§ Exercise goal:
What is needed is an exact copy of the line with "Informativa sulla Privacy (83, 1444)" and all lines that follow it in the entries below, the last line included.

:: Given records ::

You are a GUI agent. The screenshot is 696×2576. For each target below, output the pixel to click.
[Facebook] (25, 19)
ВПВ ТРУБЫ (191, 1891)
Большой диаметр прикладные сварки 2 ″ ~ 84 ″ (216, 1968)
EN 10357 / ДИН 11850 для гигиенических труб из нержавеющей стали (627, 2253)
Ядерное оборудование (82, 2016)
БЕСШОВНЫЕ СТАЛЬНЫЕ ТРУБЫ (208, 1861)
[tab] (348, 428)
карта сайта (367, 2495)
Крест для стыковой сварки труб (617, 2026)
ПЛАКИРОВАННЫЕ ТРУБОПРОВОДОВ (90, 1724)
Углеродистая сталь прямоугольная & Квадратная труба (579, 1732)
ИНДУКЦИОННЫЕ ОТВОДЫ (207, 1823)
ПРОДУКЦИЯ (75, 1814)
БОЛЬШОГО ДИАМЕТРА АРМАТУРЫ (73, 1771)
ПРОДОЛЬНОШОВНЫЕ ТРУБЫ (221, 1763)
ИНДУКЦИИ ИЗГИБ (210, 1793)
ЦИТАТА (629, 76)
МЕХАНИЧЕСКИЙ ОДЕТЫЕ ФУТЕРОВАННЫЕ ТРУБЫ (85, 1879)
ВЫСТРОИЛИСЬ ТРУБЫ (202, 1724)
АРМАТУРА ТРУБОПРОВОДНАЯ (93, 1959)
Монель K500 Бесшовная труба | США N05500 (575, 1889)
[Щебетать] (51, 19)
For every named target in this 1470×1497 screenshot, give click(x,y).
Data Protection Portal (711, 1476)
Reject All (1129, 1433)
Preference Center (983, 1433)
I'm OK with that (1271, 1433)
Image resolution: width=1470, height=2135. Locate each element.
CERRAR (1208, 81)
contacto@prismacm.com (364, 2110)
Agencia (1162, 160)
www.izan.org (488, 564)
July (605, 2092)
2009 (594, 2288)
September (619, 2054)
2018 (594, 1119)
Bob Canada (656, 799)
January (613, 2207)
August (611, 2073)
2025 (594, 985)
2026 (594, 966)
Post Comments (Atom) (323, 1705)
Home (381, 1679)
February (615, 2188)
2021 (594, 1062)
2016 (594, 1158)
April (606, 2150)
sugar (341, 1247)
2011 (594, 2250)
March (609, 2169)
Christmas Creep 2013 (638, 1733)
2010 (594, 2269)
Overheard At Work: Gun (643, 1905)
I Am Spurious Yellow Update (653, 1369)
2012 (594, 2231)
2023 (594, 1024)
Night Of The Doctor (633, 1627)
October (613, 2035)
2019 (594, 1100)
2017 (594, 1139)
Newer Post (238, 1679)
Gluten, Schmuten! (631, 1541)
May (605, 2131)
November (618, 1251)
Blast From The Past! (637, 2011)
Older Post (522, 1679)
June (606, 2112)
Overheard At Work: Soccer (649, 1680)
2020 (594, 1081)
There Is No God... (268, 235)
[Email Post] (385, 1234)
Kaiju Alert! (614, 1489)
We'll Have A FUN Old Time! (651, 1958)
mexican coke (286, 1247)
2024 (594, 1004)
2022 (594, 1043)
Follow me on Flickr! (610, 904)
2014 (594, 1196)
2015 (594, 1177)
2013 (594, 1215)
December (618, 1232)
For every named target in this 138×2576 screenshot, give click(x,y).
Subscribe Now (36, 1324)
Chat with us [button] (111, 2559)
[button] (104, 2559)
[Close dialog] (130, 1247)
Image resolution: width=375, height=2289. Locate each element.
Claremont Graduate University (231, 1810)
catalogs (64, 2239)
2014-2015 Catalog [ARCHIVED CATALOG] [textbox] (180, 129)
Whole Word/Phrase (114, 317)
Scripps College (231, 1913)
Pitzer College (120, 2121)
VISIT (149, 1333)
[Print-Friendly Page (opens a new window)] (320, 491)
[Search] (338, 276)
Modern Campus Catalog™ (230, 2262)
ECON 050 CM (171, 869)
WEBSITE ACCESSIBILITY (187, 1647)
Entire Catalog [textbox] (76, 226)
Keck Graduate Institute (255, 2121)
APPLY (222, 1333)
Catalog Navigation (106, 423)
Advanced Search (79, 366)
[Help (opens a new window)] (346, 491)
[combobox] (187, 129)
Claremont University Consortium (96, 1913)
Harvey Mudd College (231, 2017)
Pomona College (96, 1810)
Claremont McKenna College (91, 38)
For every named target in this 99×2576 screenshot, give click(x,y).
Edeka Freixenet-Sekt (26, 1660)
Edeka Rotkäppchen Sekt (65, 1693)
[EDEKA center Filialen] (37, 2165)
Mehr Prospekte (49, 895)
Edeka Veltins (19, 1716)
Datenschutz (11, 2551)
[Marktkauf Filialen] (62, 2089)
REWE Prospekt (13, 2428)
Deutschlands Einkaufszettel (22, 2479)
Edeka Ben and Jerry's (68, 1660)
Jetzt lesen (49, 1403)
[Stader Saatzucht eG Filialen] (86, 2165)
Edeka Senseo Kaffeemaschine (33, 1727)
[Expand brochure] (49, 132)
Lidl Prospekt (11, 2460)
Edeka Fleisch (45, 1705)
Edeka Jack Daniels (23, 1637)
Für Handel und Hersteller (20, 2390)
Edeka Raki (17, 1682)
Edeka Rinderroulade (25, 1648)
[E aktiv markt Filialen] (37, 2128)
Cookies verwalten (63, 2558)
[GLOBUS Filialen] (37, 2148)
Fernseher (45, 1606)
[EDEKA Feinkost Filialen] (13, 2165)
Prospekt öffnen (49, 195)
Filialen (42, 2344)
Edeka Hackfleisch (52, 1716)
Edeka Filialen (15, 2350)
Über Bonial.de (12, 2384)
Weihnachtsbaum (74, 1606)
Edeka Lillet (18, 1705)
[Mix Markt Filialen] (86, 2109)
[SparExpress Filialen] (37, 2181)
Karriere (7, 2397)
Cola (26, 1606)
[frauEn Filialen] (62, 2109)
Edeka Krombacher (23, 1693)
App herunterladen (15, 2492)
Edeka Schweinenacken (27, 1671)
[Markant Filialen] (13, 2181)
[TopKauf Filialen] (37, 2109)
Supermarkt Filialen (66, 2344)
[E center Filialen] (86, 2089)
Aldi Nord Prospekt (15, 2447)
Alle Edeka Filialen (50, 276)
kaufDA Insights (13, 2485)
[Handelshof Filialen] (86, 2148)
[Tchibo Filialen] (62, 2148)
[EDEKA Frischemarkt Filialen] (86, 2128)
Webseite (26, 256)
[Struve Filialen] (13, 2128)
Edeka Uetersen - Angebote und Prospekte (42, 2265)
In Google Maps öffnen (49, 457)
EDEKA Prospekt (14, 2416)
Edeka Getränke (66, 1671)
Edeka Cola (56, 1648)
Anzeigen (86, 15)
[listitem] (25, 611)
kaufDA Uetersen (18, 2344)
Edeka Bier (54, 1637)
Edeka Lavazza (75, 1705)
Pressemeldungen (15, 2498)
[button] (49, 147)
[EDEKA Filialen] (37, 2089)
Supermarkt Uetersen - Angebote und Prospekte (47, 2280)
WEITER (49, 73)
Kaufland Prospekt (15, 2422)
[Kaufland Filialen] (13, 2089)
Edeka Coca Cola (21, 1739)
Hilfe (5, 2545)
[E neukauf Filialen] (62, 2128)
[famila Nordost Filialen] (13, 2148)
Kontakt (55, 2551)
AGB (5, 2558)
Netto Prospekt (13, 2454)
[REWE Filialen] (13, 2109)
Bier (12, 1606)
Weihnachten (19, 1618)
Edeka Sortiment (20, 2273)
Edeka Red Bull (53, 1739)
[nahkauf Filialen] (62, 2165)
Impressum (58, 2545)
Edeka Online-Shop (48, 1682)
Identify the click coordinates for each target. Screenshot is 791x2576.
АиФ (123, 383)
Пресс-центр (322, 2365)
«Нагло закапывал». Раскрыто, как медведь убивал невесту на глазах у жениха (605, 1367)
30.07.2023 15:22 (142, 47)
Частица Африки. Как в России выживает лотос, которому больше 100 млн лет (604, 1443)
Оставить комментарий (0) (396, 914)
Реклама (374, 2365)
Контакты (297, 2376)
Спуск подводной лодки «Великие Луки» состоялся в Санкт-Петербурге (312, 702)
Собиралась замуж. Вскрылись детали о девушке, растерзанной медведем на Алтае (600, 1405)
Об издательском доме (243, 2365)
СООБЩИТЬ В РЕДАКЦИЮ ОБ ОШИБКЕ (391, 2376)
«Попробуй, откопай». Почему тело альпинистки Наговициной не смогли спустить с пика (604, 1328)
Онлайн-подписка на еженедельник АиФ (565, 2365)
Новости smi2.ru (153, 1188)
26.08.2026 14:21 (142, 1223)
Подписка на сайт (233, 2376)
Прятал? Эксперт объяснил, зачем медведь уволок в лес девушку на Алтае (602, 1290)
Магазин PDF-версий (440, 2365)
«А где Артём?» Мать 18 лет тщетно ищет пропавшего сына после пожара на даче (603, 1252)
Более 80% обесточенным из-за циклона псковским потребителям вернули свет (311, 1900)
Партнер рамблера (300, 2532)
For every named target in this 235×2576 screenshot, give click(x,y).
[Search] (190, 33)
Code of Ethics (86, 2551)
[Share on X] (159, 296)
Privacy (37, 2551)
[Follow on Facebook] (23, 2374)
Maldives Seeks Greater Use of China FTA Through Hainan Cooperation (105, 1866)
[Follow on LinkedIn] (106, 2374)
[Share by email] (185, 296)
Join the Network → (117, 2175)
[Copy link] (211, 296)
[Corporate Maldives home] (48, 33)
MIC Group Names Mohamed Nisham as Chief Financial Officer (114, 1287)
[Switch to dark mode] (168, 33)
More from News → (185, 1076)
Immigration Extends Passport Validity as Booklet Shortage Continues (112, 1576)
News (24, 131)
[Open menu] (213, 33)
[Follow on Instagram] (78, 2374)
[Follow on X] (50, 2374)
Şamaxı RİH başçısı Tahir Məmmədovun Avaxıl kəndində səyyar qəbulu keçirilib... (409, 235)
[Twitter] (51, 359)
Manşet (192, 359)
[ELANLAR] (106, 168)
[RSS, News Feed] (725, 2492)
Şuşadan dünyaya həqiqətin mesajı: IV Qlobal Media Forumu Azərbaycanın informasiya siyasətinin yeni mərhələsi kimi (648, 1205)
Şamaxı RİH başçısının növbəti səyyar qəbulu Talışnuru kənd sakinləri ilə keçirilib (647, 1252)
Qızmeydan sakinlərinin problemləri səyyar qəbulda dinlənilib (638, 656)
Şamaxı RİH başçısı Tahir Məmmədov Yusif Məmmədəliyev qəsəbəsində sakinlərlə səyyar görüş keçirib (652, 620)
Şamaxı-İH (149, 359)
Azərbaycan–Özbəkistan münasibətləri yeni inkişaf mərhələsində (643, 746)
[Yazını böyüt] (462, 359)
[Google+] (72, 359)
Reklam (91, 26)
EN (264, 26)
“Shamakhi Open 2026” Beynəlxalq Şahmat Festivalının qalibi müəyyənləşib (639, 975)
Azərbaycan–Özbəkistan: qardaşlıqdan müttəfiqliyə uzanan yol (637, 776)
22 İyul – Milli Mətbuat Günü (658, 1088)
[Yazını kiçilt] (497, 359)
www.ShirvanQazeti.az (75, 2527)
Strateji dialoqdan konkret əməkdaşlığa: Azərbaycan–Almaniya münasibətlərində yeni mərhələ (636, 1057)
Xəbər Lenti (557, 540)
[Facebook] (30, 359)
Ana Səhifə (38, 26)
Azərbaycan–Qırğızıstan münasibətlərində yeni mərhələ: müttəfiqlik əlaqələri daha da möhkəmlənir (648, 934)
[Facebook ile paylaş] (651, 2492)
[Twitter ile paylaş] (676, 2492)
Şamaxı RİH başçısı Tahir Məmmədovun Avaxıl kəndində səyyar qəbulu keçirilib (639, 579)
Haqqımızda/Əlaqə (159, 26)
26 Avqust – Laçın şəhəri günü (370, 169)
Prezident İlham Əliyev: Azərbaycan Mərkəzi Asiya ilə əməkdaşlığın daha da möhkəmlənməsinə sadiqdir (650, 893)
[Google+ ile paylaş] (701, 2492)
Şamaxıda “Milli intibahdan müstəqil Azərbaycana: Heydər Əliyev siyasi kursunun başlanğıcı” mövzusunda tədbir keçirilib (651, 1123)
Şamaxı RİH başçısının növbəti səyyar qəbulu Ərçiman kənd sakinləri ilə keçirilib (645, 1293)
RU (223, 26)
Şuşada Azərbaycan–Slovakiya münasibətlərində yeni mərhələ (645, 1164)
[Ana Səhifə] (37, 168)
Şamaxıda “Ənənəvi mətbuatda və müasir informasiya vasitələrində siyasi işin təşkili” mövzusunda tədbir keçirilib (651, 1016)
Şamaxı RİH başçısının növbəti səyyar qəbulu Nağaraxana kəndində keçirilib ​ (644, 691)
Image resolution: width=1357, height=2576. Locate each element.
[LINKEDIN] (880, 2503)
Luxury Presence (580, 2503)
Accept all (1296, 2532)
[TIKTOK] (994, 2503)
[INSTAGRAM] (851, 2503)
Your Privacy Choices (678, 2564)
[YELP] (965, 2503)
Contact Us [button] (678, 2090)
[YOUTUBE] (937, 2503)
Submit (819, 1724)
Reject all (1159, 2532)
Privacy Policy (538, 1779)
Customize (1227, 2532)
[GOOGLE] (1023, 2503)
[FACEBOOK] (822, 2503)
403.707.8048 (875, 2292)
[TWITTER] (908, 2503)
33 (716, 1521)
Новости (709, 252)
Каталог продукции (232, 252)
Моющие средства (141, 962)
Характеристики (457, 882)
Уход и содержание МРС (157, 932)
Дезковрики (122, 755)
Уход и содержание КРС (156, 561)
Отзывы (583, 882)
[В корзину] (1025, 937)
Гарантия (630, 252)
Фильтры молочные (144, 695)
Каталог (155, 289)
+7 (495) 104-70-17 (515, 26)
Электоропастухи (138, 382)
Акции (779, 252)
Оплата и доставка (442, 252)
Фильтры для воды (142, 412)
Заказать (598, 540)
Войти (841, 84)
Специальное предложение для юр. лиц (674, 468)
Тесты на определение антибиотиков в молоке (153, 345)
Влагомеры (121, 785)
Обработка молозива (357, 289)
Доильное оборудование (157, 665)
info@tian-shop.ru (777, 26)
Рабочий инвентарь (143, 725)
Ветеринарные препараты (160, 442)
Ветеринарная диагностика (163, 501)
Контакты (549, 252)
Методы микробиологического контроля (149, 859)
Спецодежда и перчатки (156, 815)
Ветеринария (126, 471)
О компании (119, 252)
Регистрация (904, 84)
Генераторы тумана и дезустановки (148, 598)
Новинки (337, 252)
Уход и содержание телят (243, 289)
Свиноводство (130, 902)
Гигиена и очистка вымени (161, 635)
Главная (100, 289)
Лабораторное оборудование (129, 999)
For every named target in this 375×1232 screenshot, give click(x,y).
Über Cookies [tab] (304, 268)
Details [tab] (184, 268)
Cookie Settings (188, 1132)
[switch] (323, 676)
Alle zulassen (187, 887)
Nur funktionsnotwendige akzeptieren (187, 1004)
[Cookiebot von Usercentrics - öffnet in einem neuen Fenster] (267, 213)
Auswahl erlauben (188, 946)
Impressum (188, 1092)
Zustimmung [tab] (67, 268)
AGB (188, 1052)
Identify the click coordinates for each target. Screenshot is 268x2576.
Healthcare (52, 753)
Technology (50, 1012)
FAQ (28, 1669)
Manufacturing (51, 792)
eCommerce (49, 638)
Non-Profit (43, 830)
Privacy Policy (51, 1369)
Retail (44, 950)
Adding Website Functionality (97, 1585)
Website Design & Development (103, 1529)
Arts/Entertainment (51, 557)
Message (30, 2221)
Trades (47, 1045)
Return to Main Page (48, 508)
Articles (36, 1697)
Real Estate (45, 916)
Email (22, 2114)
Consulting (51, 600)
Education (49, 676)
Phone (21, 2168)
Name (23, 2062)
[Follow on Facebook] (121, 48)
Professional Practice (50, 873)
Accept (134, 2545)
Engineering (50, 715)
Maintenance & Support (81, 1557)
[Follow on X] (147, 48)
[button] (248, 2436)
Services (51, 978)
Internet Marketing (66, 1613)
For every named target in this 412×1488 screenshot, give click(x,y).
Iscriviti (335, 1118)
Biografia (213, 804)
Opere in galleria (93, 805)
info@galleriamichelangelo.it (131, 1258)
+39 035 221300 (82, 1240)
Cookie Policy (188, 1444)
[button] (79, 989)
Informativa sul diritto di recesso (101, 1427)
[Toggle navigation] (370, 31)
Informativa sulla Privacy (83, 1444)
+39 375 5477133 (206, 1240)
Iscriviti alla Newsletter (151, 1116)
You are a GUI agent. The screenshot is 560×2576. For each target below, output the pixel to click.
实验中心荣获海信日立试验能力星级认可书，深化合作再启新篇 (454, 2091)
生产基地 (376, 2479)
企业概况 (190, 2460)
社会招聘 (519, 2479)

:::

§ Task response:
Informativa sulla Privacy (83, 1444)
+39 375 5477133 (206, 1240)
Iscriviti alla Newsletter (151, 1116)
You are a GUI agent. The screenshot is 560×2576. For each target below, output the pixel to click.
实验中心荣获海信日立试验能力星级认可书，深化合作再启新篇 (454, 2091)
生产基地 (376, 2479)
企业概况 (190, 2460)
社会招聘 (519, 2479)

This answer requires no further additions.